23 julho, 2008

Histórias que o escaravelho me contou


Há coisas que eu digo que sei que é difícil acreditar. Raramente me queixo do calor. Na verdade amo o Verão e dispenso o Inverno. Nem da roupa de Inverno gosto. Posso passar várias estações em comprar um peça de roupa. Não gosto do Inverno. É definitivo!

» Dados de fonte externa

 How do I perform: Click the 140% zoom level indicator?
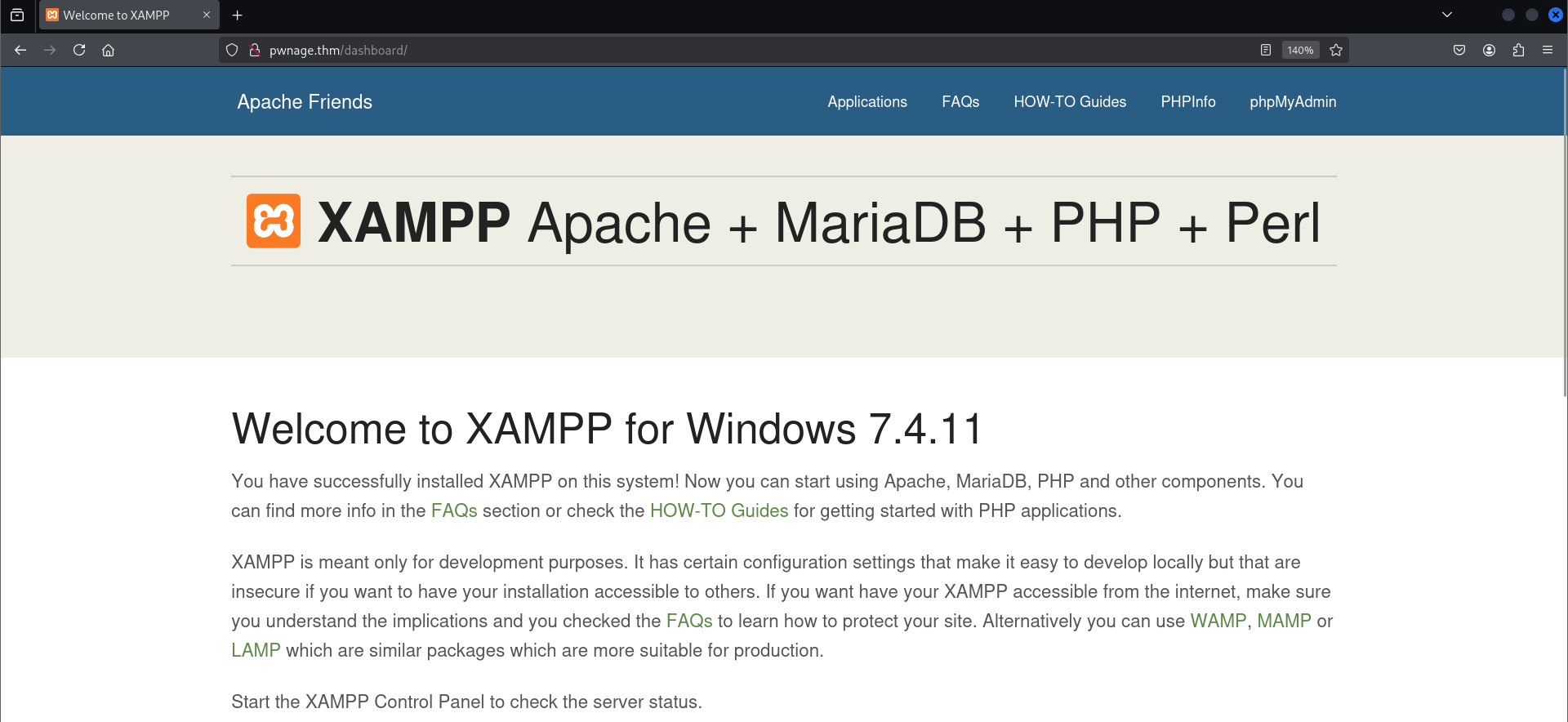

Mas o calor do interior às vezes pode fazer-me mal. Fez-me mal. Três dias de dor de cabeça que não houve comprimido que remediasse, duas noites sem dormir por causa do calor, uma torreira abrasadora: e ainda assim eu olhava em volta e as pessoas sorriam. Simpáticas as pessoas que me rodearam estes dias no Alentejo profundo. Se me dirigia a alguém pedindo alguma informação respondiam com sorrisos, houve até uma rapariga que ao lado do namorado lhe apertava o braço para que ele me desses a resposta pretendida com o ar mais tímido deste mundo. Mas ainda assim sorriu, quando agradeci e desejei bom dia.
E foi assim que me levantei bem cedo, tomei um duche frio e o pequeno almoço e me dirigi ao Redondo, vila do Baixo Alentejo que se encontra bastante bem cuidada e ruas desertas de gente, com as temperaturas a passarem os 40º ao fim do dia. Mas de manhã a estrada está concorrida e o calor ainda não sufoca. Vejo um burro e uma pequena carroça, perecem-me uma coisa de brincar. Apetece-me parar e fotografar. Impossível, não há onde parar o carro, a estrada está concorrida e eu tenho que chegar a tempo à Biblioteca Municipal do Redondo que é financiada pela Fundação Calouste Gulbenkian. Bendito judeu que mesmo depois de morto sabes o que fazes!
Pois é: aguarda-me "Histórias que o escaravelho me contou". Dois actores decidem levar a cena texto de Manuel António Pina em teatro de sombras. Uma coisa muito bonita de se ver. São apenas 20 minutos mas os miúdos espojados em cima de colchões espalhados pelo chão estão "agarrados" ao palco. De pequenino é que se torce o pepino. Diz o povo e é verdade.
Acabada a peça há mais duas horas e meia de "oficina". Os miúdos aprendem a fazer marionetas que se mexem através de arames. E depois cada grupo faz a sua própria estória e representa. Duas delas foram realmente muito bem inventadas, estruturadas e contadas. Num canto, uma menina linda de olhos claros e cabelos loiros, recusa-se a entrar na brincadeira. Percebo-lhe a timidez. Num primeiro impulso quase lhe digo que vá, mas depois lembro-me de mim naquela idade e penso "eu era assim"... e fico onde estou.
Ao fim da tarde faço a estrada de regresso. Tenho saudades do mar. É a primeira coisa que procuro quando regresso a casa. E ele ali está, imenso como sempre... E eu, como a miúda olho de longe e espero que ele não me reconheça.